Run it where Python runs - on Airflow, serverless functions, notebooks. No external APIs, backends, or containers, scales on micro and large infra alike.

Since I use quite many Python UDFs and procedures in Snowflake, I thought: Maybe I can run dlt in a Python UDF/procedure in Snowflake?! But when I tried, there were a couple of obstacles in my way. And one blocker. In short: No, it's (to my knowledge) not possible to run dlt in a Python UDF/procedure.

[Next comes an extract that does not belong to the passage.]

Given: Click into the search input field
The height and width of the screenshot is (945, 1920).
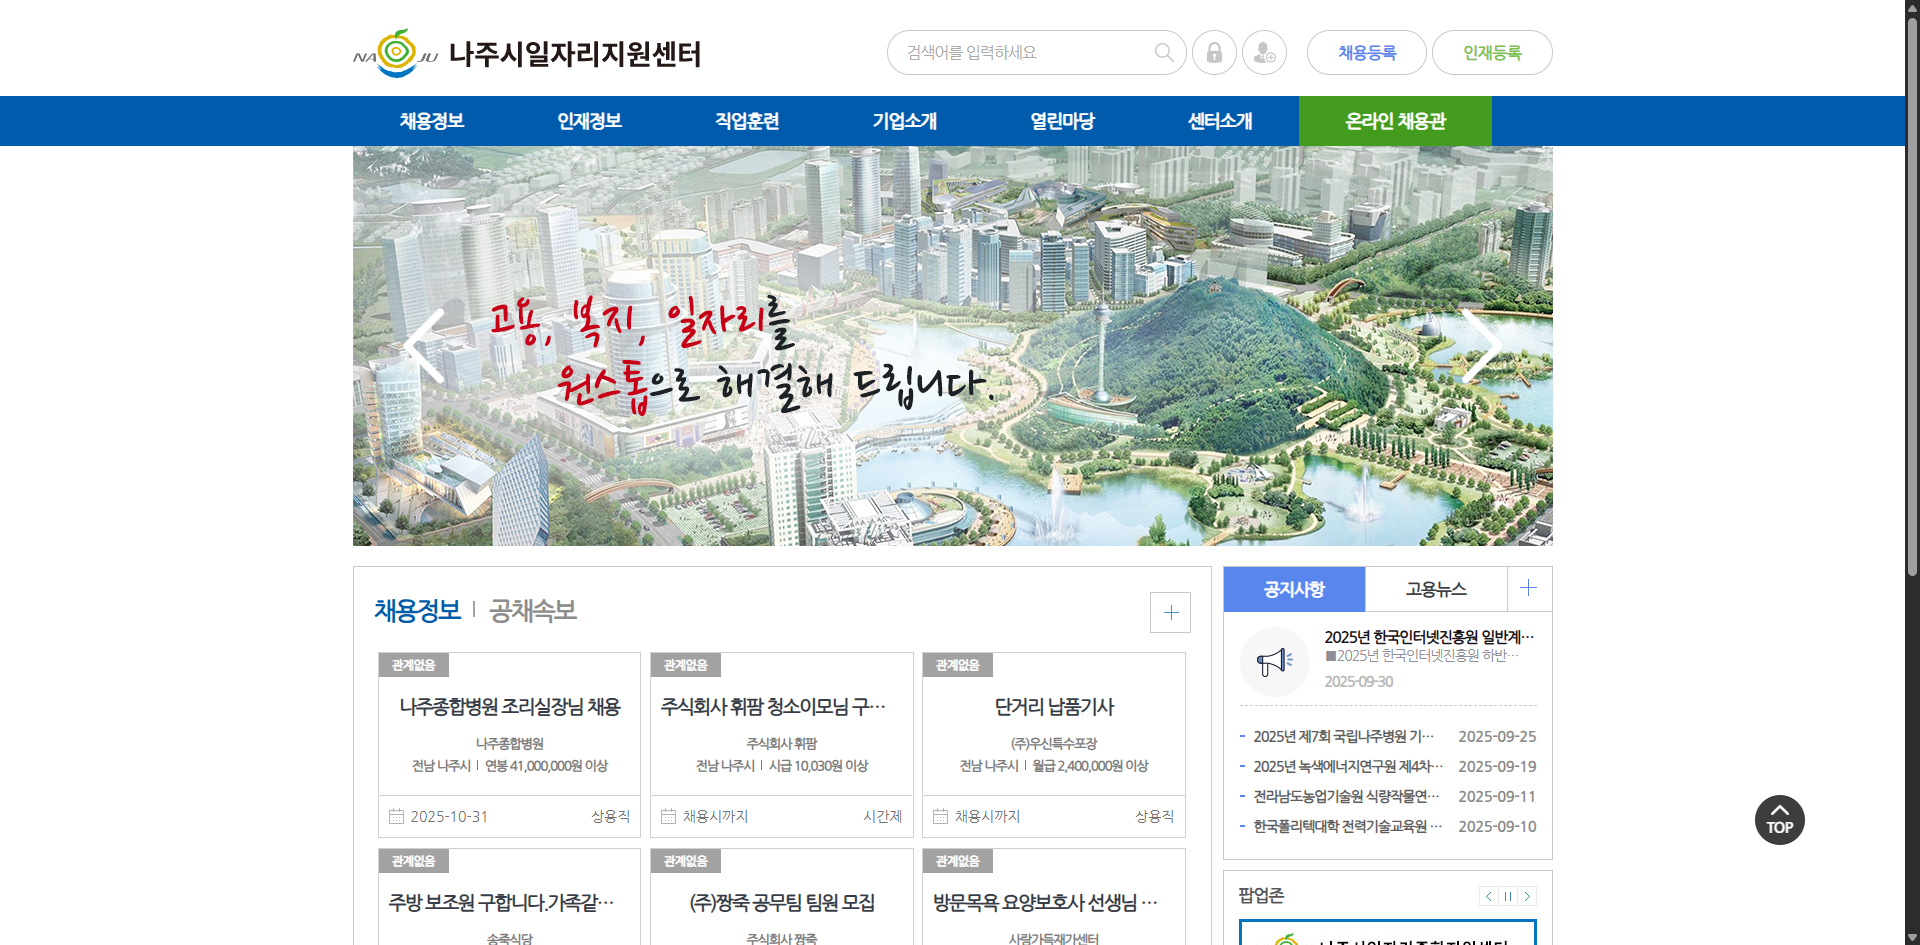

Of course you can run it in a (Snowflake managed) Snowpark Container Services (SPCS) or a notebook using a container runtime. I mention this because technically you can run dlt in Snowflake this way. But it's not what I was looking for and, hence, not the topic of this post. So back to the UDF/procedure approach...

Let me explain why my approach failed:

Curated package

Since dlt is available as a curated package, it should be as simple to use it as this:

CREATE OR REPLACE PROCEDURE TEST_DLT()
RETURNS STRING
LANGUAGE PYTHON
RUNTIME_VERSION = 3.12
HANDLER = 'handler'
PACKAGES = ('dlt')
EXECUTE AS CALLER
AS
$$
import dlt

def handler():
    return dlt.__version__
$$;

Unfortunately this version of dlt (v1.17.1) in Snowflake has a requirement of a package (fastuuid) that is not compatible with snowflake-snowpark-python and fails even before the procedure is created (cf. snowflake.discourse.group).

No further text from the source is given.